AIM OF THE TASK: Gather every row below that contains the word "order", and copy each one in full.

Raw rows:
■ ■ ■ ■ ■
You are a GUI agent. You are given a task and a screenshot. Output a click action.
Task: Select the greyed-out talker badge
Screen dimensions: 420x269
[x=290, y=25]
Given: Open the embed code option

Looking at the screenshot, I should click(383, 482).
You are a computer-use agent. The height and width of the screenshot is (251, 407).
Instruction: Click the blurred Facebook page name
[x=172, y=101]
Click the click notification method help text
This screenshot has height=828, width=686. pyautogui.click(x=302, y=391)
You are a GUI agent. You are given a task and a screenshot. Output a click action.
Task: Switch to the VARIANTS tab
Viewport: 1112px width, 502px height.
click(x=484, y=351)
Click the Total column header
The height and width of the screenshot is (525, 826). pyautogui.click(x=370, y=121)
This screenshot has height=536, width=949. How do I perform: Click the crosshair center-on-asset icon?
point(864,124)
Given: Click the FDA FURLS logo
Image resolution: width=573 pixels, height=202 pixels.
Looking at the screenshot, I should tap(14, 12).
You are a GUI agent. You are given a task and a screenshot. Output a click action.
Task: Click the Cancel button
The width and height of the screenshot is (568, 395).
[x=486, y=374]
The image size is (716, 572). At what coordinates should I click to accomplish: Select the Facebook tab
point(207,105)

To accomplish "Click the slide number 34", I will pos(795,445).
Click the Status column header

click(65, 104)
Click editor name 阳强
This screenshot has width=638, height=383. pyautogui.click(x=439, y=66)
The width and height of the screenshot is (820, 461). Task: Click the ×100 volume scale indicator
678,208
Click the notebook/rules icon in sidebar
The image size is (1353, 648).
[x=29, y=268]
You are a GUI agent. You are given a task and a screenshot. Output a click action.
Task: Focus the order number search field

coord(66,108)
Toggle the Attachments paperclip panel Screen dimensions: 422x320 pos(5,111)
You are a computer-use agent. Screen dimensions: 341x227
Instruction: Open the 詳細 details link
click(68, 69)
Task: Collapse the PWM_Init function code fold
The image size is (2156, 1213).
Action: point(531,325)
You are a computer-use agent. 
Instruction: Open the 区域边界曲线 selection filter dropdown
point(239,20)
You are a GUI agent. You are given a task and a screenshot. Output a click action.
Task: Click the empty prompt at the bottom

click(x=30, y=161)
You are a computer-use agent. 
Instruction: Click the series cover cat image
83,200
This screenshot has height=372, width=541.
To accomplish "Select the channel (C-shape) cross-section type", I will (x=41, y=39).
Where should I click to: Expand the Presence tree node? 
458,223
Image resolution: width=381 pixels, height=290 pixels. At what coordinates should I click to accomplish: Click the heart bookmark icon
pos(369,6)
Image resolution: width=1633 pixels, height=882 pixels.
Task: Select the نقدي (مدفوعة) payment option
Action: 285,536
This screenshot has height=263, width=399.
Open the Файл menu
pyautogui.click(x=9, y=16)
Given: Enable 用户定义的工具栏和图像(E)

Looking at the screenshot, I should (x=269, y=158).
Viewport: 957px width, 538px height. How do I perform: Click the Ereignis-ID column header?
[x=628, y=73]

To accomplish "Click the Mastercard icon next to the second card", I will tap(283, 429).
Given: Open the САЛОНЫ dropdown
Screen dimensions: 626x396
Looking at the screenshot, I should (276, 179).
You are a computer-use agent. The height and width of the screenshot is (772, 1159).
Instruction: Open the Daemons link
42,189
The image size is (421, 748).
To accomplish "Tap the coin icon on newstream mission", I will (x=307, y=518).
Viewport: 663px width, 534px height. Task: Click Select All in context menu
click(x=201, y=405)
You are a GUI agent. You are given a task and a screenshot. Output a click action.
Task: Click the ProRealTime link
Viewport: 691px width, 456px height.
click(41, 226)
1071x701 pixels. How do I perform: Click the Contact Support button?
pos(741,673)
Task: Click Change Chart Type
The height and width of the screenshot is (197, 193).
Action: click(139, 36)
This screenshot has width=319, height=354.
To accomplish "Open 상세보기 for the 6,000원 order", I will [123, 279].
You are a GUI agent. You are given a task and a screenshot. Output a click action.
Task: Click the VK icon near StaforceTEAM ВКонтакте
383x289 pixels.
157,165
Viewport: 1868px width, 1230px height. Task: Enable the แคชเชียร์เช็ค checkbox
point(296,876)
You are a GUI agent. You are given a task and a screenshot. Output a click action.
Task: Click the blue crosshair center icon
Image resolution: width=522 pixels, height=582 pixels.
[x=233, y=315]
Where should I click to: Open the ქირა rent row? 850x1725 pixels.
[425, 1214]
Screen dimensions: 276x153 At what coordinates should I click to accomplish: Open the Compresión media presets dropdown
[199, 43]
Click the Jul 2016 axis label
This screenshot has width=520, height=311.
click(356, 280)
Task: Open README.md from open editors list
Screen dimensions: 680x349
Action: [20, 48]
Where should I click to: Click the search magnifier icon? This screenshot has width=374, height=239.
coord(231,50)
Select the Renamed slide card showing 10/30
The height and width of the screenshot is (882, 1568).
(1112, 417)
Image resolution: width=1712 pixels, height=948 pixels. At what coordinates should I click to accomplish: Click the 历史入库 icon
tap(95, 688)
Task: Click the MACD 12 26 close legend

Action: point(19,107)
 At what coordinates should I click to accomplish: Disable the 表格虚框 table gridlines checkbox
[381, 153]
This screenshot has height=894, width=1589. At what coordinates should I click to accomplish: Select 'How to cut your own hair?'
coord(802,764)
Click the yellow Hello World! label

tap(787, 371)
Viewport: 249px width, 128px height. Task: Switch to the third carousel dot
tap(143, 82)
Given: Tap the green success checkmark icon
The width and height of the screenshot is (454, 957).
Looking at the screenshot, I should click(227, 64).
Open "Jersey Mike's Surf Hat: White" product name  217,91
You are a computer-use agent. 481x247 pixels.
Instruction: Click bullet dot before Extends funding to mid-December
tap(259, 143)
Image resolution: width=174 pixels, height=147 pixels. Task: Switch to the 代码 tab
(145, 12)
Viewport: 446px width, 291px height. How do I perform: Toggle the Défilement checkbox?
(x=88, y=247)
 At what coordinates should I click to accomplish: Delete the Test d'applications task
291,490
■ ■ ■ ■ ■
PROBLEM SOLUTION:
Task: Focus the order number search field
To accomplish "Open 상세보기 for the 6,000원 order", I will [123, 279].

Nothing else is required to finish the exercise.